Melvin Strand - 30 May 2017 Reply

Thank you Ken.

    Ken Sellars
    Ken Sellars - 2 June 2017 Reply

    Absolutely, and thanks for reading it!

Bernie Ruffenach - 30 May 2017 Reply

Where does the tolerance of +/- 20% come from? That seems way too much. UL standards only allow +0/-10%.

    Ken Sellars
    Ken Sellars - 2 June 2017 Reply

    Hello Bernie. The 20% was not the tolerance being promoted, but a quote from the article of how close (or far) from the manufacturer's torque the volunteers were torquing (or should I say not torquing) the connections. I totally support the comments about 10% - I would even prefer 5% with a calibrated tool. Thank you for commenting.

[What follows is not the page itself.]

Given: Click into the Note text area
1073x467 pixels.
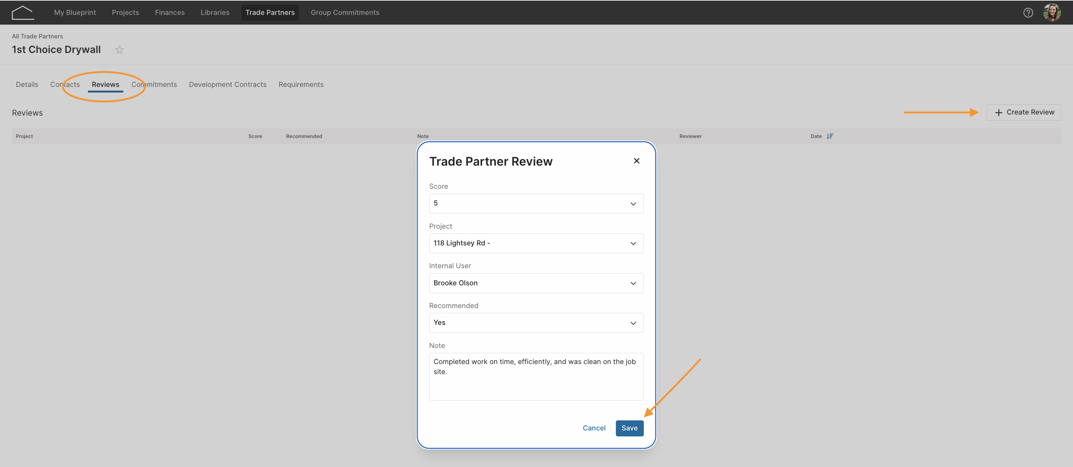Looking at the screenshot, I should (x=536, y=377).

Christel Hunter - 31 May 2017 Reply

Hi Ken, great post! I wrote the article that was published in the IAEI News in 2010, along with a similar article published in EC&M in August of 2010. Randy Hunter and I designed and built the torque test setup that was used to collect the data, and we are still using that setup to demonstrate to electricians how important it is to use torque tools. Along with several colleagues, we collected data from electricians around the country to support the addition of Annex I in the 2011 NEC and the new 110.14(D) in the 2017 NEC.

    Ken Sellars
    Ken Sellars - 2 June 2017 Reply

    Christel, I thoroughly enjoyed your article and use your comments in my training sessions all over the nation and internationally (with proper credit, of course). I loved the test setup idea, and the results always surprise the electricians and engineers. Love it - keep up the great work!

Bernie Ruffenach - 5 June 2017 Reply

I would make it clear in your original article that +/-20% is not OK. See comments on the LinkedIn post.

Bill Russell - 9 June 2017 Reply

Great article Ken!

    Ken Sellars
    Ken Sellars - 12 June 2017 Reply

    Thank you, Bill. Great hearing from you!

Margret - 13 June 2017 Reply

Good article - wish more 'electricians' would use proper torque and connections.

    Ken Sellars
    Ken Sellars - 23 June 2017 Reply

    Thank you, Margret. It is definitely an ongoing issue. Proper training, auditing, and inspections are the only way I know to correct this issue.